There are pretty clear indications that the floating and fluid movements in
time are in fact dream states, and the film certainly wears its philosophical
badge on its chest.
I personally was hoping for something a little less
obvious, something more playful with the topic. The brain-in-vat shtick, with
all its permutations, is laterally thousands of years old (probably even
predates the "Boy meets girl, falls in love" dramatic representation). The film
does nicely discuss the inability to think originally. The lead character
bemoans, "I live my whole life where someone has thought what I'm about to
think, or already has." This part philosophical examination and part admission
by the writer that his script is derivative.
Still, the visual
dexterity is impressive, and I might be in the small majority who actually
wanted more philosophical insight and less chatting about
philosophical matters at a reasonably superficial matter. Cronenberg, for
example, manages to consistently create interesting philosophical works
(eXistenZ, for example) while still making them witty.
In short,
Lepage's film suffers from being dry - both in terms of character and subject
matter. It remains a watchable and interesting work, yet I see the film more as
what could have been rather than what it turned out to be.

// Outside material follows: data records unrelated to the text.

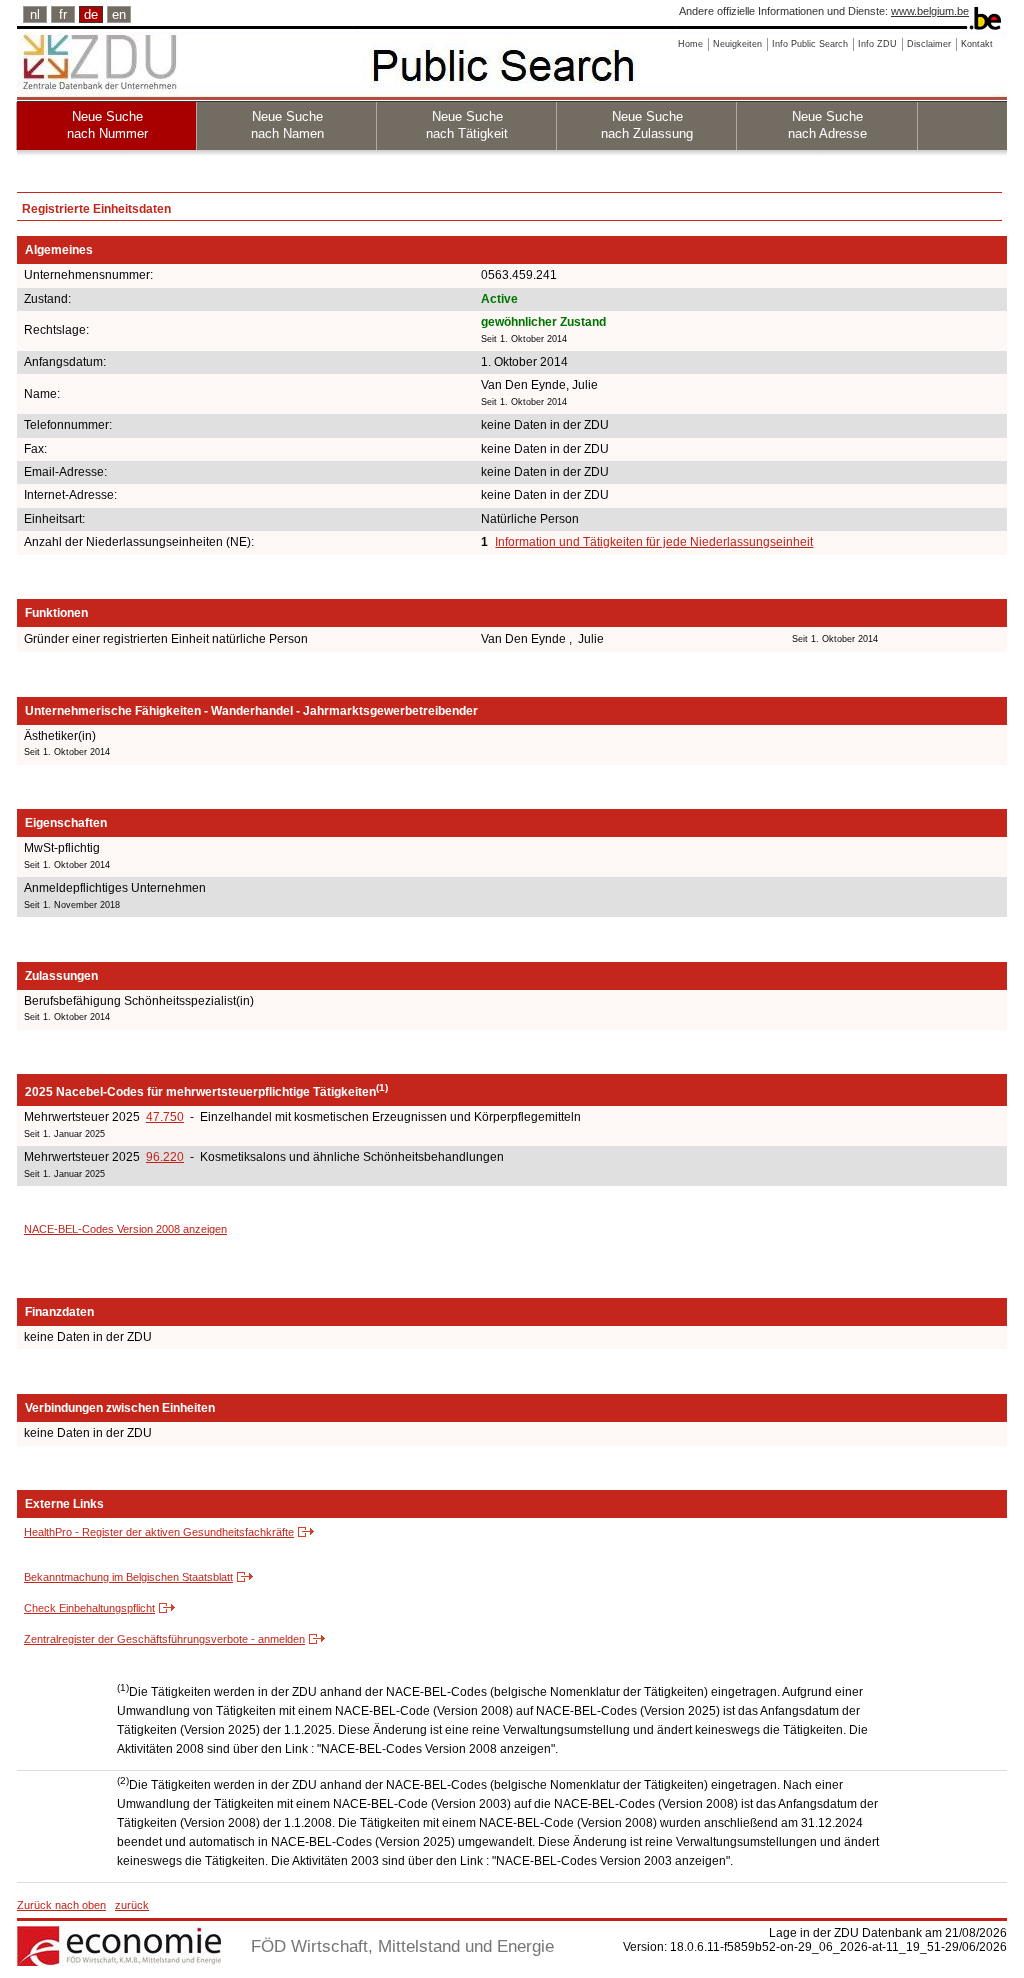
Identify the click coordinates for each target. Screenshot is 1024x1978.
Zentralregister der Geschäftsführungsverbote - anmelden (164, 1639)
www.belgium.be (930, 11)
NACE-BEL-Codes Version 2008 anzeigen (125, 1229)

I will still, next
fest, skip any press conference to watch another Lepage film.
Grade:B

FOUL KING Directed
by: Kim Jeewoon
I'll be the first to declare it: Foul King is the
Raging Bull of Korean wrestling movies.
Well, OK, maybe not.
But if it actually WAS the the Raging Bull of Korean wrestling movies,
would that be a good thing?
Instead, FK is a funny, silly movie about
wrestling. A typical "little-guy-makes-good" movie, in the style of
Rocky, there is nonetheless enough silliness and originality to make
this a good movie.
The wimp-to-tough-guy story is peppered with the
slapstick use of Asian Kung-Fu style gore, from forks in the forehead to heads
knocked into metal poles. The characters are less cartoony than their American
counterparts, and the lead is quite enjoyable to watch.
What sets this
film apart, however, is the soundtrack. Unable to decipher the Korean credits,
whoever cloned Tom Waits and taught him Korean should be given a Nobel prize.
Foul King is a fun romp.
Grade: B+

RISK Directed by: Alan White
A straight
ahead, uneventful movie. Boring in parts, the film tries to work as a slick
Indie feature but seems like a tired Hollywood film.
Bryan Brown (known
to most as the guy from FX) is an insurance adjuster who equates himself
in terms of cleverness with Einstein. He's got a plan to fuck over the lawyers
and make a little cash on the side.
Meanwhile, the lawyer that he's not
simply metaphorically fucking begins to manipulate him and his protegé.
Car crashes and sex scenes don't add up too well - a generally
innocuous film - not throwing-popcorn-at-the-screen bad, but forgettable
nonetheless.
Grade: D+

The
Captive Directed by: Chantal Akerman
A French film
full of tracking shots, dual-tone hallways, same-sex titillation,
café-scene dialogue and emotional dysfunction. Not-so-surprisingly drawn
from a Proust work, the film is interesting, but is far from captivating.